**EXERCISE**
Search the listing for "computer" and copy every line where it appears.

**INFORMATION SHOWN**

────────────────────

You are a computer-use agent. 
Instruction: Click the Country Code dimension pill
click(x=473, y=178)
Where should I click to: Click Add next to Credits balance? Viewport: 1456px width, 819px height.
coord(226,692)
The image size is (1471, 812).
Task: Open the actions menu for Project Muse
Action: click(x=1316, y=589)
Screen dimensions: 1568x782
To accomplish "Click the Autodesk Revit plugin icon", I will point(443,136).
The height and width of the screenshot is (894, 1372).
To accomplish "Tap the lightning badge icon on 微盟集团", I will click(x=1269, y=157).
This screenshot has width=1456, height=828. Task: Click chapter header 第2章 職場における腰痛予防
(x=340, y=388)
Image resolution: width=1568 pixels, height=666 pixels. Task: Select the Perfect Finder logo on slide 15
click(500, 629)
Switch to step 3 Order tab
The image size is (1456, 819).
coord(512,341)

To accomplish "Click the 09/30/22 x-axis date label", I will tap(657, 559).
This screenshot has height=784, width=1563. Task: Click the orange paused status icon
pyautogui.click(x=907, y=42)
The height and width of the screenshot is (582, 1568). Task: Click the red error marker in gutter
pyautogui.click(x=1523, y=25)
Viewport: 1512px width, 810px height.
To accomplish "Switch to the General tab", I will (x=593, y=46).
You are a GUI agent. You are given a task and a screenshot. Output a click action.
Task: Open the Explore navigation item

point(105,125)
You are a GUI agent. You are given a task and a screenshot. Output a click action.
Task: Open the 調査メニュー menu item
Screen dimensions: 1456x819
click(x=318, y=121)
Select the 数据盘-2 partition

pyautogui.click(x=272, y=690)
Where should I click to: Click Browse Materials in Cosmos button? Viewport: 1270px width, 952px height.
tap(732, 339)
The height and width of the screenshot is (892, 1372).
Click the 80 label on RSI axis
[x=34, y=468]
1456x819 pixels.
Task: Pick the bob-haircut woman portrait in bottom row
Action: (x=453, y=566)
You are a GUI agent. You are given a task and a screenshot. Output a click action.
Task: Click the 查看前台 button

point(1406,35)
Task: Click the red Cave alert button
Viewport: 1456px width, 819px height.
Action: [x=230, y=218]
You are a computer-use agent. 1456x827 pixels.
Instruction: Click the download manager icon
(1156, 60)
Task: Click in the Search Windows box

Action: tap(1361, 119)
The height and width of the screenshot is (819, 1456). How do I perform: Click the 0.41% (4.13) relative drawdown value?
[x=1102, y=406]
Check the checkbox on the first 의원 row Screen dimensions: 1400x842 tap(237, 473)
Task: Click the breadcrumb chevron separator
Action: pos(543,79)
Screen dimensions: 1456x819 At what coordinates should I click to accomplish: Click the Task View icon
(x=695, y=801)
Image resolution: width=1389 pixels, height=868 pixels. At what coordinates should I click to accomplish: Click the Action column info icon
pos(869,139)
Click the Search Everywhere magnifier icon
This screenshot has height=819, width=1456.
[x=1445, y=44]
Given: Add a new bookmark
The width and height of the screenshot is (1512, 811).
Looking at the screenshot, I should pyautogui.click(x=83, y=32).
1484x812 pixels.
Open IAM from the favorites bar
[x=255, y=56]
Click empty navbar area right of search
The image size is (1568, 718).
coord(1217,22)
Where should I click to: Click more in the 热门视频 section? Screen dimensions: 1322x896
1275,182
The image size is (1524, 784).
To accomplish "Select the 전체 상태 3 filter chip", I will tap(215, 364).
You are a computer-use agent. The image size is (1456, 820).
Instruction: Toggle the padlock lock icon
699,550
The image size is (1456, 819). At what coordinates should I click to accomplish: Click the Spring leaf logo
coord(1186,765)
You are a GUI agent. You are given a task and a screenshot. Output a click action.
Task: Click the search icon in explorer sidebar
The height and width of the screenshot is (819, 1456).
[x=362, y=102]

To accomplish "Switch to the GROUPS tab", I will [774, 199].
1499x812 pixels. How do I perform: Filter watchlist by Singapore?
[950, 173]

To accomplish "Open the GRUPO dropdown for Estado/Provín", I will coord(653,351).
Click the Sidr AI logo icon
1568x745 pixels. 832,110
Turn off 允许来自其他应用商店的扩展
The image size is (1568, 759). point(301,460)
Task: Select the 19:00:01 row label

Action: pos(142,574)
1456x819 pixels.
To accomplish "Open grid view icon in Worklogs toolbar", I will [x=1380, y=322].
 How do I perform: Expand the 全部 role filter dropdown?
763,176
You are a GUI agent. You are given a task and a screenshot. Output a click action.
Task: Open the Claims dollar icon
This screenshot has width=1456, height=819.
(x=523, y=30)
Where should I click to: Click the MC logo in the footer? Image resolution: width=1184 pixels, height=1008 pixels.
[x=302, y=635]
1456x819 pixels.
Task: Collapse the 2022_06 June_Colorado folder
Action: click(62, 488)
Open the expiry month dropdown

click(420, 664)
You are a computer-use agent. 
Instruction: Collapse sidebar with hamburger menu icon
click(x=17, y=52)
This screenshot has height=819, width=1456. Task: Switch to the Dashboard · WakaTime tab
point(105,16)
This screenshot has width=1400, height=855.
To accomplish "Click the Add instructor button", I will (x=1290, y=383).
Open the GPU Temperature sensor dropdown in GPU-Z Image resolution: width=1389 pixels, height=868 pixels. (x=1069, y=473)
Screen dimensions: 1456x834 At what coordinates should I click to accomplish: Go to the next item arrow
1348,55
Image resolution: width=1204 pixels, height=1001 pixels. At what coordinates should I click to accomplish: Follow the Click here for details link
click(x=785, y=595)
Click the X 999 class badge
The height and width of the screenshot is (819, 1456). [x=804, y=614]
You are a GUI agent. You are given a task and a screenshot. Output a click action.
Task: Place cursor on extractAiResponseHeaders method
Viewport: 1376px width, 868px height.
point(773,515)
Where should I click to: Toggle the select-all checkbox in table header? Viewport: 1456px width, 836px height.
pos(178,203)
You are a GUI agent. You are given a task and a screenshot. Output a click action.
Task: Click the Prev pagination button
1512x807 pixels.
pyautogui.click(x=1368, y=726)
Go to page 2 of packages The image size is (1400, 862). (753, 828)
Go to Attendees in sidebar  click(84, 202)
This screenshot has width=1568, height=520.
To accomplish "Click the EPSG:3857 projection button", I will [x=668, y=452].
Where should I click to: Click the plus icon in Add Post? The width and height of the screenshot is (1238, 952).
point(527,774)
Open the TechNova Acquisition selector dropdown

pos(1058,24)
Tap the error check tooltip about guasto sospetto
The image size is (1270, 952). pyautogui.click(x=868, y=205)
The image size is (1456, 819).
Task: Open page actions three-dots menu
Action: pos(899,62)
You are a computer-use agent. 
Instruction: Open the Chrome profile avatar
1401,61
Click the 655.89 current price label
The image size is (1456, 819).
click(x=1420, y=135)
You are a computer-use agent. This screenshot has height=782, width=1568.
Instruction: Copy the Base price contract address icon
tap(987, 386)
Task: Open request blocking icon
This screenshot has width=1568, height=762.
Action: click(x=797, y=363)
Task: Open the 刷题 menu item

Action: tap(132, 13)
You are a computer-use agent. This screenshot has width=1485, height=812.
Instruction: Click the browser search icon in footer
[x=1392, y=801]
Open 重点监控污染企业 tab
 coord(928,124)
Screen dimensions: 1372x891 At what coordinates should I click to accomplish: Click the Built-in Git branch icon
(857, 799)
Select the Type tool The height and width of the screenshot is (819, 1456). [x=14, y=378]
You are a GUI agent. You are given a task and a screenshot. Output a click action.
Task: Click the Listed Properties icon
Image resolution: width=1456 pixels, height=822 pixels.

────────────────────

**ANSWER BOX**
You are a computer-use agent. 
You are a computer-use agent. 1456x827 pixels.
You are a computer-use agent. The image size is (1456, 820).
You are a computer-use agent. 
You are a computer-use agent. 
You are a computer-use agent. This screenshot has height=782, width=1568.
You are a computer-use agent. This screenshot has width=1485, height=812.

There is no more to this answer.